Start of Material to process
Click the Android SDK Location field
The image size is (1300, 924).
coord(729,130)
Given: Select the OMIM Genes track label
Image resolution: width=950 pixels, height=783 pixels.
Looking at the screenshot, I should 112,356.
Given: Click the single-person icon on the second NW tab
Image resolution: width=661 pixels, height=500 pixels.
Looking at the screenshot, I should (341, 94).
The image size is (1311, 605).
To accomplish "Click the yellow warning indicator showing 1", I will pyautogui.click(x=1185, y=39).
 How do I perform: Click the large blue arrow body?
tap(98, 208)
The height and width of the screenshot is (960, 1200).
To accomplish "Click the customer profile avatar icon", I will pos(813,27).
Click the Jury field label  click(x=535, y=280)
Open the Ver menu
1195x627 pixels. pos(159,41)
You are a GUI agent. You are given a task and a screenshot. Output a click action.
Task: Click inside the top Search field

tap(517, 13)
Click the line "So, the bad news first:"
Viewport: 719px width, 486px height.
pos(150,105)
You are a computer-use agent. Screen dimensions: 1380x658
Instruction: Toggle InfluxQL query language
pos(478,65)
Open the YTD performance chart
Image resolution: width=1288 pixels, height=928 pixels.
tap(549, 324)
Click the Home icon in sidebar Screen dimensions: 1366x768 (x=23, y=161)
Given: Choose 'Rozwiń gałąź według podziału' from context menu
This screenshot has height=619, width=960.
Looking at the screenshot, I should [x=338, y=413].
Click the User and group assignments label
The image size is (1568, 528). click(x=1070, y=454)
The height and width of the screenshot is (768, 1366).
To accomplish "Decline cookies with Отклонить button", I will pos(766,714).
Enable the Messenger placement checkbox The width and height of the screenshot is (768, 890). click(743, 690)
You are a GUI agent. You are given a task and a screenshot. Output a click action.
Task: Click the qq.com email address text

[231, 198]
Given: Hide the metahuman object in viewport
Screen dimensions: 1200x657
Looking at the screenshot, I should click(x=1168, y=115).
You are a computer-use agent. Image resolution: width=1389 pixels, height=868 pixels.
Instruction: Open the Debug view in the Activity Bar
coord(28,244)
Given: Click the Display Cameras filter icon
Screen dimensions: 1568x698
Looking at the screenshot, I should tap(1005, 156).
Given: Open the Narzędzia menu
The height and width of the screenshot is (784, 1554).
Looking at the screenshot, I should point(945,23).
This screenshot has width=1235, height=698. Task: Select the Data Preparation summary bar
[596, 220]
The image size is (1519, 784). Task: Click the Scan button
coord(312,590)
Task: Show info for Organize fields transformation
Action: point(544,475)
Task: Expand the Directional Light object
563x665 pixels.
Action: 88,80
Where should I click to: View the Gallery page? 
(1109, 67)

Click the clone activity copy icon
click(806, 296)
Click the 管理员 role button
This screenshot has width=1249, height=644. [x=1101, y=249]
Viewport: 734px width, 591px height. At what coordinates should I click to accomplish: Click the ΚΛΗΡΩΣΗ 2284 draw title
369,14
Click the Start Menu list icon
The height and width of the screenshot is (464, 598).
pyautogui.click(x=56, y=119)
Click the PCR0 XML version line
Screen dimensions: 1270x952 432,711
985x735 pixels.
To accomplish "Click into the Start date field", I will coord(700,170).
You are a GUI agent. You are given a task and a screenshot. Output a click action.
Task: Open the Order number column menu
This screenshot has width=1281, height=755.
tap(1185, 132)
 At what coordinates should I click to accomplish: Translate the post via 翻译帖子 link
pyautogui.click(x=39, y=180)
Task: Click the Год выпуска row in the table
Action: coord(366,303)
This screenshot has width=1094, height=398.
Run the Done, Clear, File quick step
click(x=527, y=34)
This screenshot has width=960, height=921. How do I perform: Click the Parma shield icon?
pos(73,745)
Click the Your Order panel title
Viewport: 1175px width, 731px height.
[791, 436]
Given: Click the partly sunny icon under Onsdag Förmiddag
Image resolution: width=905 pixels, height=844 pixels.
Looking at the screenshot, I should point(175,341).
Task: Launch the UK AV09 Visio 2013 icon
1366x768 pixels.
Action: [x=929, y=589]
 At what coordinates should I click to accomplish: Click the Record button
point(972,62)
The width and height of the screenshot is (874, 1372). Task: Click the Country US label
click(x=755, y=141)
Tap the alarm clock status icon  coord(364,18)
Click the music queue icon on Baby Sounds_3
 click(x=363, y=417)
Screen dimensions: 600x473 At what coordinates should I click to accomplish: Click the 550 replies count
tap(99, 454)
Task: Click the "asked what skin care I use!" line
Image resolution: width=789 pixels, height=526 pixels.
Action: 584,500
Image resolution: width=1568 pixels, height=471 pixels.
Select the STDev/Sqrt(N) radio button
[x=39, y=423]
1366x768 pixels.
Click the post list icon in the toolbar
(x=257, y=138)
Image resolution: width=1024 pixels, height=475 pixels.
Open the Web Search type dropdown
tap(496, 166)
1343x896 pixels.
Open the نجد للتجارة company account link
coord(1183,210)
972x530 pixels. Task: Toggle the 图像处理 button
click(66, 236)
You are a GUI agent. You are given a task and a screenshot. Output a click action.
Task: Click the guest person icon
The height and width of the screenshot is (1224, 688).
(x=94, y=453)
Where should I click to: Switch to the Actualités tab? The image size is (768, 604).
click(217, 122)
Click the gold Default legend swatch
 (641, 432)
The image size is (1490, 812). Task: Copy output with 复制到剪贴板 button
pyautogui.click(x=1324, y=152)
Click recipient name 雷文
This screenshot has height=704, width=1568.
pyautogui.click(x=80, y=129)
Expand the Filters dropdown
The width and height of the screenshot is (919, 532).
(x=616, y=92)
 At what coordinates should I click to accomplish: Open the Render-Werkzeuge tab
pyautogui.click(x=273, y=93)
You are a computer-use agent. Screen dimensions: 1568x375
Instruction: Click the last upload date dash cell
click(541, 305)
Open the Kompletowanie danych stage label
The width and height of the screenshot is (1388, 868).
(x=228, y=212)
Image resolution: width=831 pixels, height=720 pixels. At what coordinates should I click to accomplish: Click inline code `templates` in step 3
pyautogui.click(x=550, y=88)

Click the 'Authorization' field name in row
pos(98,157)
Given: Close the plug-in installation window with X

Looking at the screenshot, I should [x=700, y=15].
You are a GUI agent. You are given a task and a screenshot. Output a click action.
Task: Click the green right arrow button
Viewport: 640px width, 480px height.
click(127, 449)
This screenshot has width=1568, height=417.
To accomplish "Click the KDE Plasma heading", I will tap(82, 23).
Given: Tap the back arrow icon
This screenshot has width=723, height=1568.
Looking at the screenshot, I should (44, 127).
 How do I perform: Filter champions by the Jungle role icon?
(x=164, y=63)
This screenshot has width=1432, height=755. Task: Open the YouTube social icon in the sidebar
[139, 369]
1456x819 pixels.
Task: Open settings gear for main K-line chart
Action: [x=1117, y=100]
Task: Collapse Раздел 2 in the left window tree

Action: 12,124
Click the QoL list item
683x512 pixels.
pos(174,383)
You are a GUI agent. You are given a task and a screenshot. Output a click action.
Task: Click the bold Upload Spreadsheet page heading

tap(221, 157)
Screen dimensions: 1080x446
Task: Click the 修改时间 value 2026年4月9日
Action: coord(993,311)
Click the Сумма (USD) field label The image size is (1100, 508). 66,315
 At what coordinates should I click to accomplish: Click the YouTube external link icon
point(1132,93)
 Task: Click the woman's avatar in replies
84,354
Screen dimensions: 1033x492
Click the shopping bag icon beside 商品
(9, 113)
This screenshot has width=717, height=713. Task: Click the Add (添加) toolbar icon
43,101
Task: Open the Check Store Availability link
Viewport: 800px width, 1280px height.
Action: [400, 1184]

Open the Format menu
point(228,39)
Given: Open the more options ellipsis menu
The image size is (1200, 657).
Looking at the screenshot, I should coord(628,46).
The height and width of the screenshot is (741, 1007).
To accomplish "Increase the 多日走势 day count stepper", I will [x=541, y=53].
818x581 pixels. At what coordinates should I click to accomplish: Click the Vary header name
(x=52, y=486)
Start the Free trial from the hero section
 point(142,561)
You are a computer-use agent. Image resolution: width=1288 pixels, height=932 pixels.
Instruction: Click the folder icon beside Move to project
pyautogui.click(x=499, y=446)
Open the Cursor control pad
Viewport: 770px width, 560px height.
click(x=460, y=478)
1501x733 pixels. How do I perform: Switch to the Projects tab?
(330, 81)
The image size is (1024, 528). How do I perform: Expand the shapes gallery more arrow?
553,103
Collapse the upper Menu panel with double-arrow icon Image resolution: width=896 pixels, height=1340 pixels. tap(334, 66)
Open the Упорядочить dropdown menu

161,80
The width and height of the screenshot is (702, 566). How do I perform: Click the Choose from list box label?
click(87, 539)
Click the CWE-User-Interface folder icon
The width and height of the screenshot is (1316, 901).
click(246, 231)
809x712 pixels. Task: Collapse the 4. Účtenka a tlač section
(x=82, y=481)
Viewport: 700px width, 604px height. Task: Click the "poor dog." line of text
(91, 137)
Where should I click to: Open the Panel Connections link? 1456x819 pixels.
End of Material to process
:: Work to be completed ::
Reproduce every line above containing "person".

:: Reply to the exercise ::
Given: Click the single-person icon on the second NW tab
Task: Click the guest person icon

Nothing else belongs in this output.